For instance, if you open a suggested healthcare deal and spend time reading it, that’s a positive signal—the AI probably got something right. If you repeatedly ignore deals in a certain category, the AI picks up on that preference and suggests fewer of them in the future.

Why You Need a Vertically Integrated Platform

This all works best when you have a single environment that handles:

  1. Deal Recommendations
    Where the AI can surface opportunities based on sector, geography, or your past investment history.

  2. Due Diligence Workflows
    The ability to edit memos, attach references, or comment on risk assessments.

  3. Collaboration
    Real-time chat or note-sharing among team members, all tracked in one place.

This “one-stop shop” ensures the AI has a clear line of sight into user behavior without collecting extra or sensitive data or asking a human expert to rate the tasks explicitly. The AI sees how you move from one recommended deal to another, which paragraphs in a memo you rewrite, and so on—no extra labeling steps needed.

Real-Time Adaptation vs. Historical Data

Traditional training might rely heavily on historical deals—looking at which ones succeeded. These are limited to on-policy data. That’s useful, but it’s also limited to the past. RLUI complements this with real-time signals that also include off-policy data, i.e. actions that AI did not do completely correct and was corrected by the human investor in the platform.

Over time, the AI becomes like a new analyst who not only learns from final outcomes but also from how deals evolve on the go.

Stronger Network Effects (and Your Competitive Moat)

Imagine 10, 20, or 100 different investment teams all using the same core AI system (with each team’s data strictly private to them). The agent “observes” countless ways investors clarify strategies, prioritize metrics, and shape memos across various industries and stages.

None of these specifics leak from one team to another; everyone’s data is protected. Yet the system still builds a high-level understanding of “what works” in different scenarios. This creates a network effect that constantly levels up the AI’s expertise.

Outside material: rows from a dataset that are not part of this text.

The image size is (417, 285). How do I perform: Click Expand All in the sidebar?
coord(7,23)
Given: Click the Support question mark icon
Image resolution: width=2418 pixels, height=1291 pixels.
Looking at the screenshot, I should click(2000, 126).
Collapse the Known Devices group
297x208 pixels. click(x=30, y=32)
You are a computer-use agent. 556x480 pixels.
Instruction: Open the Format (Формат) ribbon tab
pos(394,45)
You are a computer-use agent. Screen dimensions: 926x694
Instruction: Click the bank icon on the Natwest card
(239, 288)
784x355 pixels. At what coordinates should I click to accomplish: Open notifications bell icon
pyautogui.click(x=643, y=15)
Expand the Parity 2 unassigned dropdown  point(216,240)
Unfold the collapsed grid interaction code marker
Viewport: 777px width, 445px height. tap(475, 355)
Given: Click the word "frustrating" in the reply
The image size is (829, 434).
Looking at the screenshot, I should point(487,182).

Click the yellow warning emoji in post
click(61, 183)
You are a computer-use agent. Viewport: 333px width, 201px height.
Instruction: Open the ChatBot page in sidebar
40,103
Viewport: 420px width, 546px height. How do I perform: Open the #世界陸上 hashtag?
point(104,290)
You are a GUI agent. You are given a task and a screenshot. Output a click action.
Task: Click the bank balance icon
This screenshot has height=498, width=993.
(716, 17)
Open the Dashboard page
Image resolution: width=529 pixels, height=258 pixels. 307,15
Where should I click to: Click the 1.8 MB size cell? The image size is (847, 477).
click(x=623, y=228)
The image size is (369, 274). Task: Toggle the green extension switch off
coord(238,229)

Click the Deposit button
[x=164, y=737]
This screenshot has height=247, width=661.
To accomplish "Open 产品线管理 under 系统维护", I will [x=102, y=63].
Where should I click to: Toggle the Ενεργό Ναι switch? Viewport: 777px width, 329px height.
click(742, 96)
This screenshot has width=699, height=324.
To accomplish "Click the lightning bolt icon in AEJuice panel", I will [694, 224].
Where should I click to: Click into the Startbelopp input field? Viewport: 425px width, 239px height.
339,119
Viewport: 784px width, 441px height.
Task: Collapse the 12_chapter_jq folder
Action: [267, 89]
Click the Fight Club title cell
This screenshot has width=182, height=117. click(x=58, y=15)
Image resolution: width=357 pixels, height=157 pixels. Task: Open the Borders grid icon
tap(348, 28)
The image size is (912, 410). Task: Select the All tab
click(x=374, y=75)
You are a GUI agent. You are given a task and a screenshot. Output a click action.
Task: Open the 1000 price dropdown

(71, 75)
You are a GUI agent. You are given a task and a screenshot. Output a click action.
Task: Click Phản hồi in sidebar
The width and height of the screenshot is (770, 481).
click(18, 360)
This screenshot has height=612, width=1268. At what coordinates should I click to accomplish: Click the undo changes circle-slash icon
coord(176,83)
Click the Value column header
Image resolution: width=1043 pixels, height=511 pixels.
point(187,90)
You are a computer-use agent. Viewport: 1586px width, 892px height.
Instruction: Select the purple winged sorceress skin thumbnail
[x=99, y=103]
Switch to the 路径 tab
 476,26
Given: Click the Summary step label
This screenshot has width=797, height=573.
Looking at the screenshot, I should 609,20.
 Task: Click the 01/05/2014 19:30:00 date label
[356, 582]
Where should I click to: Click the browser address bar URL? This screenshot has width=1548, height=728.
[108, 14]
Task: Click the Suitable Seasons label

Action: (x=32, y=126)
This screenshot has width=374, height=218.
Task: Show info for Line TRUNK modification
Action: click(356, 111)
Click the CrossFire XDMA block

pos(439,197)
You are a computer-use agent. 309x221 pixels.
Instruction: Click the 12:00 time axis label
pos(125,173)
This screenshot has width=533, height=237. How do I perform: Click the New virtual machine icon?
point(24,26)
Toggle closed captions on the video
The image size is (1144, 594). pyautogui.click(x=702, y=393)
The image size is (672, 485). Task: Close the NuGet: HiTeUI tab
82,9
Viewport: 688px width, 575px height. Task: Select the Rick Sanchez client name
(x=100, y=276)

And because these interactions are unique to AIx2’s platform, it forms a defensive moat—competitors can’t easily replicate that rich dataset of real-time user behavior.

Early Results Speak Volumes

In pilot studies with ~50 users, we found that:

  1. Deal Recommendation Acceptance went up by nearly 30% after just three months with RLUI.

  2. Memo Editing Overhead dropped by almost 50%, meaning memos generated by the AI needed fewer changes.

  3. User Satisfaction Scores improved steadily, showing that real users felt the AI was adding more value.

As the AI better understands your specific criteria and editing style, it reduces busywork, surfaces higher-quality deals, and ensures your team can focus on strategic tasks rather than repetitive data gathering.

  1. Recommendation Acceptance (%) and Memo Edit Overhead (%) share the primary y-axis.

  2. User Satisfaction (1-5) uses a secondary y-axis for better clarity.

Looking Ahead

While RLUI shows great promise, a few points to keep in mind:

  • Cold Start: New users won’t see immediate benefits since the AI needs time to observe your behaviors. However, it ramps up quickly.

  • Niche Subdomains: If your fund focuses on something really specialized—like deep-sea shipping startups—you may need extra curated data.

  • Scaling: RLUI’s true potential will shine as we onboard more users and funds, further refining the AI’s understanding across a diverse range of investment styles.